Saved entries:
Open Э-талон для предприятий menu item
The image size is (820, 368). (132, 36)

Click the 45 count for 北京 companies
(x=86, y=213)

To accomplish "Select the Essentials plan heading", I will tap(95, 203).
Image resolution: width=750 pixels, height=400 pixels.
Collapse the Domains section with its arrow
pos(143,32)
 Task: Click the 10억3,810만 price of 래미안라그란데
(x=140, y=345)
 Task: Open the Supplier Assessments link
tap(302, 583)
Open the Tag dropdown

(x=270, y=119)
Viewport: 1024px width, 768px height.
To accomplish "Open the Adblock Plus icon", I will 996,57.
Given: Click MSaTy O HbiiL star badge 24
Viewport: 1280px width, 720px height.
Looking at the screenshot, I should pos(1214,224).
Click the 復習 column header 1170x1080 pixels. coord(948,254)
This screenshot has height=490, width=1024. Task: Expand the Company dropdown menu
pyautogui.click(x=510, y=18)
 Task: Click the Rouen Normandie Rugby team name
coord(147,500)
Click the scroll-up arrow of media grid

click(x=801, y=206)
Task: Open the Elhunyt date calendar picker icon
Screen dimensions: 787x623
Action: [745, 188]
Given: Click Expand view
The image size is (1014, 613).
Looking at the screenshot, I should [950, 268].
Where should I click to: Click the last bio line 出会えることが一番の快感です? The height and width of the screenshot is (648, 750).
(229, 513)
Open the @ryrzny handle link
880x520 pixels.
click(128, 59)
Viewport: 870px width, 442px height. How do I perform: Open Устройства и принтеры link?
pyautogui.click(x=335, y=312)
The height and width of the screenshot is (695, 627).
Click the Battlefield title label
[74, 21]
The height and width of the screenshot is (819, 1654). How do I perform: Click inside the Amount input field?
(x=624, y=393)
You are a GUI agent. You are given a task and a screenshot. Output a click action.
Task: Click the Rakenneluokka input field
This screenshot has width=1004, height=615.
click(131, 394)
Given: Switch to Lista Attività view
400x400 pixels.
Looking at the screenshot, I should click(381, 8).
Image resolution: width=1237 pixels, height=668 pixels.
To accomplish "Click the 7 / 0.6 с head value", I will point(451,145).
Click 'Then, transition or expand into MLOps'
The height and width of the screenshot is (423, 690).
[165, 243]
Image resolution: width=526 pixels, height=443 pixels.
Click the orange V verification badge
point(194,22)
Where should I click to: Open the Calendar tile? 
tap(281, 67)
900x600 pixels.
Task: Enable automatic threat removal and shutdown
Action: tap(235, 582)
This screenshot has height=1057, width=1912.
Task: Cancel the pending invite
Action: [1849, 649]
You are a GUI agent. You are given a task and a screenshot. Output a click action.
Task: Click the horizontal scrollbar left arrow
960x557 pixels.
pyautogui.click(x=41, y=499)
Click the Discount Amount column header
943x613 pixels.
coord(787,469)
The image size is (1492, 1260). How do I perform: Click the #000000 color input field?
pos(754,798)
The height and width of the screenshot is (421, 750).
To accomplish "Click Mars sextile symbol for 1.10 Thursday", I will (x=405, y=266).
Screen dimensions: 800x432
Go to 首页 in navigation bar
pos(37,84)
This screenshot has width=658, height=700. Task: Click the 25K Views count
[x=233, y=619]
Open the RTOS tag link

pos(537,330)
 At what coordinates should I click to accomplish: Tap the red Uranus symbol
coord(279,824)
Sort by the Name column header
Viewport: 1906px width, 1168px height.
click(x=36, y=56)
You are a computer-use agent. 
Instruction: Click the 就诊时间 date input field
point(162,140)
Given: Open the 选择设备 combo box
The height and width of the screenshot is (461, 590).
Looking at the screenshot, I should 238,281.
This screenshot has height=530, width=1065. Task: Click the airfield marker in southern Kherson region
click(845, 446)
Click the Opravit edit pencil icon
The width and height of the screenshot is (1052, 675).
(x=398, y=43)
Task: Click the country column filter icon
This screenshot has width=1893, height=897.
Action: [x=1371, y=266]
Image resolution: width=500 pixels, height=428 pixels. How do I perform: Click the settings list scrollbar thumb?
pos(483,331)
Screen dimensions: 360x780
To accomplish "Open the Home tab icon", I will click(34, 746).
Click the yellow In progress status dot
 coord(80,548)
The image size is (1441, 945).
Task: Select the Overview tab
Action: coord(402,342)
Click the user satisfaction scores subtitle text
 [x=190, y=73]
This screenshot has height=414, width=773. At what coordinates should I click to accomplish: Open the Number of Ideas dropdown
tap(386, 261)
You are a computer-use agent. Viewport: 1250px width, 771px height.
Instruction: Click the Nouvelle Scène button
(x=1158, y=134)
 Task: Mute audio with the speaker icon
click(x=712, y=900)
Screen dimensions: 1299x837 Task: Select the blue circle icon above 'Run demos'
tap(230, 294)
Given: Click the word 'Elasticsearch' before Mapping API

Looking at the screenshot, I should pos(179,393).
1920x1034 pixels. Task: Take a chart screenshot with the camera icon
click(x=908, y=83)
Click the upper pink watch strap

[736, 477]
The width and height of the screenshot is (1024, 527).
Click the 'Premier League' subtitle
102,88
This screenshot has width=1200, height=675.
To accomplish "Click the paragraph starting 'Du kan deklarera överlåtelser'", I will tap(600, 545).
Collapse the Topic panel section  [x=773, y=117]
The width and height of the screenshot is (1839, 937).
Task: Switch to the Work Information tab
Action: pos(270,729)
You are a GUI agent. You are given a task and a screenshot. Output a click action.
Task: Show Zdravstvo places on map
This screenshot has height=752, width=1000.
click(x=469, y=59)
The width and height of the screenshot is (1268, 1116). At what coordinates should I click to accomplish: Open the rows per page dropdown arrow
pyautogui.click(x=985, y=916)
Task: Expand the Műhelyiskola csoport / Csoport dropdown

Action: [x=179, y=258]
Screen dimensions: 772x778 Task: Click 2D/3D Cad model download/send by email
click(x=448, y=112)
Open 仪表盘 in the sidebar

- **THE TASK**: Your output must be an exact copy of every entry.

- **EXERCISE RESPONSE**:
Open Э-талон для предприятий menu item
The image size is (820, 368). (132, 36)

Click the 45 count for 北京 companies
(x=86, y=213)

To accomplish "Select the Essentials plan heading", I will tap(95, 203).
Image resolution: width=750 pixels, height=400 pixels.
Collapse the Domains section with its arrow
pos(143,32)
 Task: Click the 10억3,810만 price of 래미안라그란데
(x=140, y=345)
 Task: Open the Supplier Assessments link
tap(302, 583)
Open the Tag dropdown

(x=270, y=119)
Viewport: 1024px width, 768px height.
To accomplish "Open the Adblock Plus icon", I will 996,57.
Given: Click MSaTy O HbiiL star badge 24
Viewport: 1280px width, 720px height.
Looking at the screenshot, I should pos(1214,224).
Click the 復習 column header 1170x1080 pixels. coord(948,254)
This screenshot has height=490, width=1024. Task: Expand the Company dropdown menu
pyautogui.click(x=510, y=18)
 Task: Click the Rouen Normandie Rugby team name
coord(147,500)
Click the scroll-up arrow of media grid

click(x=801, y=206)
Task: Open the Elhunyt date calendar picker icon
Screen dimensions: 787x623
Action: [745, 188]
Given: Click Expand view
The image size is (1014, 613).
Looking at the screenshot, I should [950, 268].
Where should I click to: Click the last bio line 出会えることが一番の快感です? The height and width of the screenshot is (648, 750).
(229, 513)
Open the @ryrzny handle link
880x520 pixels.
click(128, 59)
Viewport: 870px width, 442px height. How do I perform: Open Устройства и принтеры link?
pyautogui.click(x=335, y=312)
The height and width of the screenshot is (695, 627).
Click the Battlefield title label
[74, 21]
The height and width of the screenshot is (819, 1654). How do I perform: Click inside the Amount input field?
(x=624, y=393)
You are a GUI agent. You are given a task and a screenshot. Output a click action.
Task: Click the Rakenneluokka input field
This screenshot has width=1004, height=615.
click(131, 394)
Given: Switch to Lista Attività view
400x400 pixels.
Looking at the screenshot, I should click(381, 8).
Image resolution: width=1237 pixels, height=668 pixels.
To accomplish "Click the 7 / 0.6 с head value", I will point(451,145).
Click 'Then, transition or expand into MLOps'
The height and width of the screenshot is (423, 690).
[165, 243]
Image resolution: width=526 pixels, height=443 pixels.
Click the orange V verification badge
point(194,22)
Where should I click to: Open the Calendar tile? 
tap(281, 67)
900x600 pixels.
Task: Enable automatic threat removal and shutdown
Action: tap(235, 582)
This screenshot has height=1057, width=1912.
Task: Cancel the pending invite
Action: [1849, 649]
You are a GUI agent. You are given a task and a screenshot. Output a click action.
Task: Click the horizontal scrollbar left arrow
960x557 pixels.
pyautogui.click(x=41, y=499)
Click the Discount Amount column header
943x613 pixels.
coord(787,469)
The image size is (1492, 1260). How do I perform: Click the #000000 color input field?
pos(754,798)
The height and width of the screenshot is (421, 750).
To accomplish "Click Mars sextile symbol for 1.10 Thursday", I will (x=405, y=266).
Screen dimensions: 800x432
Go to 首页 in navigation bar
pos(37,84)
This screenshot has width=658, height=700. Task: Click the 25K Views count
[x=233, y=619]
Open the RTOS tag link

pos(537,330)
 At what coordinates should I click to accomplish: Tap the red Uranus symbol
coord(279,824)
Sort by the Name column header
Viewport: 1906px width, 1168px height.
click(x=36, y=56)
You are a computer-use agent. 
Instruction: Click the 就诊时间 date input field
point(162,140)
Given: Open the 选择设备 combo box
The height and width of the screenshot is (461, 590).
Looking at the screenshot, I should 238,281.
This screenshot has height=530, width=1065. Task: Click the airfield marker in southern Kherson region
click(845, 446)
Click the Opravit edit pencil icon
The width and height of the screenshot is (1052, 675).
(x=398, y=43)
Task: Click the country column filter icon
This screenshot has width=1893, height=897.
Action: [x=1371, y=266]
Image resolution: width=500 pixels, height=428 pixels. How do I perform: Click the settings list scrollbar thumb?
pos(483,331)
Screen dimensions: 360x780
To accomplish "Open the Home tab icon", I will click(34, 746).
Click the yellow In progress status dot
 coord(80,548)
The image size is (1441, 945).
Task: Select the Overview tab
Action: coord(402,342)
Click the user satisfaction scores subtitle text
 [x=190, y=73]
This screenshot has height=414, width=773. At what coordinates should I click to accomplish: Open the Number of Ideas dropdown
tap(386, 261)
You are a computer-use agent. Viewport: 1250px width, 771px height.
Instruction: Click the Nouvelle Scène button
(x=1158, y=134)
 Task: Mute audio with the speaker icon
click(x=712, y=900)
Screen dimensions: 1299x837 Task: Select the blue circle icon above 'Run demos'
tap(230, 294)
Given: Click the word 'Elasticsearch' before Mapping API

Looking at the screenshot, I should pos(179,393).
1920x1034 pixels. Task: Take a chart screenshot with the camera icon
click(x=908, y=83)
Click the upper pink watch strap

[736, 477]
The width and height of the screenshot is (1024, 527).
Click the 'Premier League' subtitle
102,88
This screenshot has width=1200, height=675.
To accomplish "Click the paragraph starting 'Du kan deklarera överlåtelser'", I will tap(600, 545).
Collapse the Topic panel section  [x=773, y=117]
The width and height of the screenshot is (1839, 937).
Task: Switch to the Work Information tab
Action: pos(270,729)
You are a GUI agent. You are given a task and a screenshot. Output a click action.
Task: Show Zdravstvo places on map
This screenshot has height=752, width=1000.
click(x=469, y=59)
The width and height of the screenshot is (1268, 1116). At what coordinates should I click to accomplish: Open the rows per page dropdown arrow
pyautogui.click(x=985, y=916)
Task: Expand the Műhelyiskola csoport / Csoport dropdown

Action: [x=179, y=258]
Screen dimensions: 772x778 Task: Click 2D/3D Cad model download/send by email
click(x=448, y=112)
Open 仪表盘 in the sidebar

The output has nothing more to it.